Mary Rogers-Grantham is an English instructor whose poetry has appeared or is forthcoming in Present Magazine, Composing Ourselves, Visions, Kansas City Voices, and Kansas City Star. She is a creative writing MA candidate at the University of Missouri in Kansas City.

Rita Rubin, a longtime journalist whose reporting has appeared in a variety of newspapers and magazines, earned an MA in writing this year from Johns Hopkins University. She has published essays and short stories in Brevity, Literary Mama, Short Story America, HealthAffairs.org, Prism Review, The Battered Suitcase, Literary House Review, and Six Sentences. She is also the author of What If I Have a C-Section? (Rodale Books, 2004). She lives with her husband and two daughters in suburban Washington, D.C.

Kathleen Sands has fiction published or forthcoming in Joyland, Inkspill, ShatterColors, EarthSpeak, Wanderings, Fringe, Literary Mama, and Camera Obscura, among others. Her major nonfiction publications are Demon Possession in Elizabethan England (Prager, 2004) and An Elizabethan Lawyer’s Possession by the Devil: The Story of Robert Brigges (Praeger, 2002). A recovering academic, she has taught literature and writing for ten universities, including Temple University, the University of Arizona, and the University of Maryland. Her nonacademic jobs have included dog groomer, animal laboratory technician, zoo keeper, and environmental regulation writer. She has lived in Arizona, Scotland, Virginia, and Pennsylvania.

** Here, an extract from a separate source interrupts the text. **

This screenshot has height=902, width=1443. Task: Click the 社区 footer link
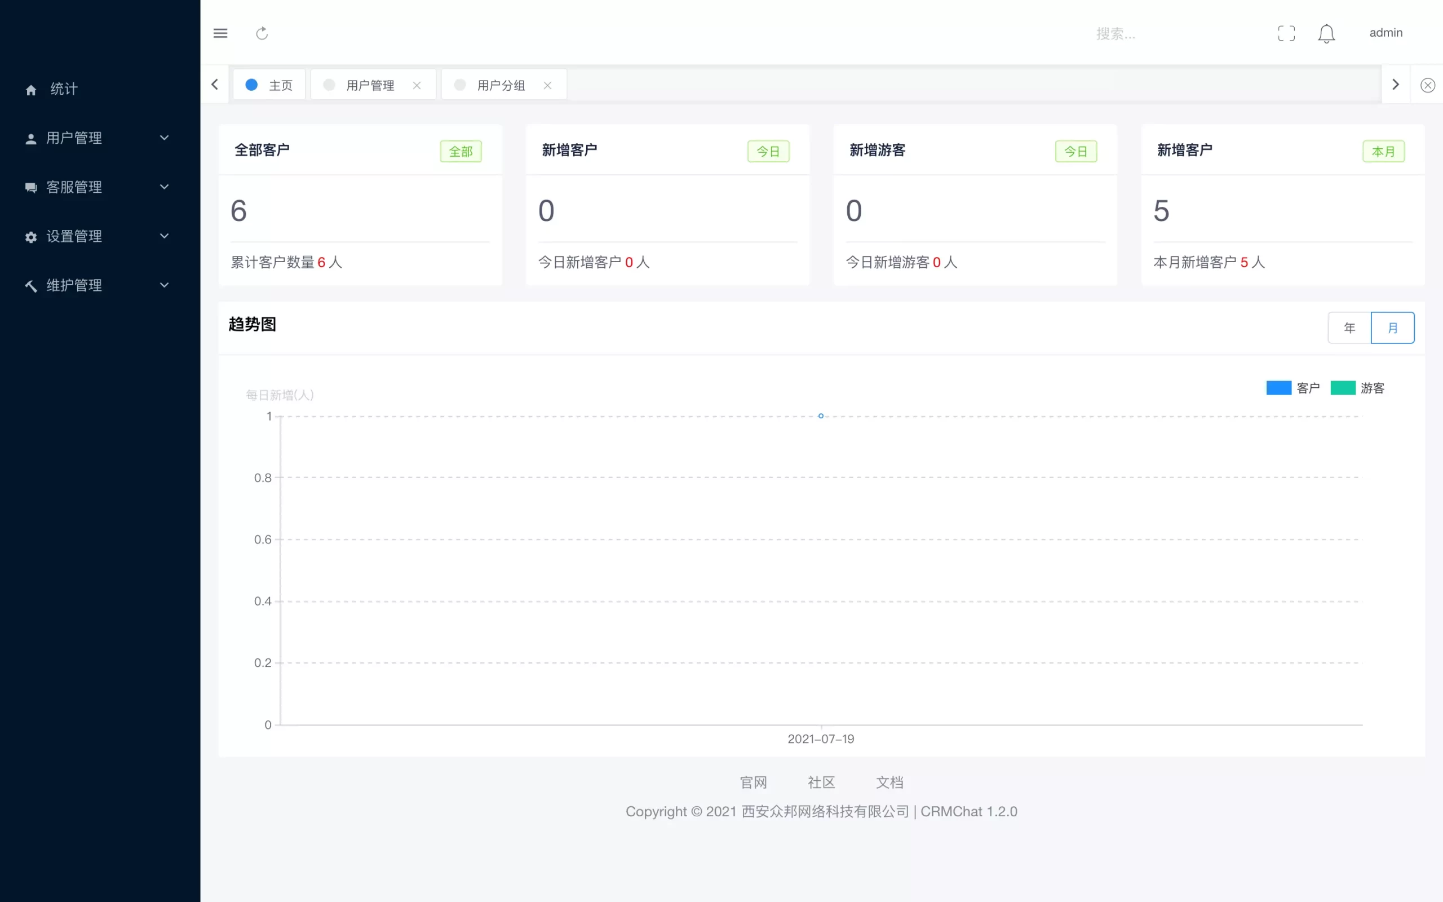[821, 782]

Robert Spiegel is a journalist living in Albuquerque, New Mexico. He's a contributing editor to a number of trade publications, covering such lyrical subjects as factory technology and electronic components distribution. He has three kids and a dog who stares at him while he writes. He writes poetry and fiction whether the world wants him to or not.

Scott T. Starbuck is a creative writing coordinator at San Diego Mesa College and lives near the Clackamas River in Oregon. His poems can be heard at Fogged Clarity, and his fossil art is online at The Spirit of the Salmon Fund. His chapbook of nature and protest poems, The Warrior Poems (Pudding House, 2010), was a finalist in the 2009 Pudding House Poetry Chapbook Competition.

David Svenson is an MFA candidate at Florida International University in Miami, Florida. He is the editor for Gulf Stream Magazine. 

Steve Tompkins has work published or forthcoming in Big Muddy: A Journal of the Mississippi River Valley; Borderlands: Texas Poetry Review; Chiron Review; Cutthroat, A Journal of the Arts; Fifth Wednesday; Jelly Bucket; Natural Bridge; Nerve Cowboy; New South; and The San Pedro River Review. He lives in Colorado.

Joshua Young holds an MA from Western Washington University and is scheduled to begin the MFA program in poetry at Columbia College Chicago in the fall of 2011. He currently lives in Seattle with his wife, Emily, and their dog, Indie. They're expecting their first child in October.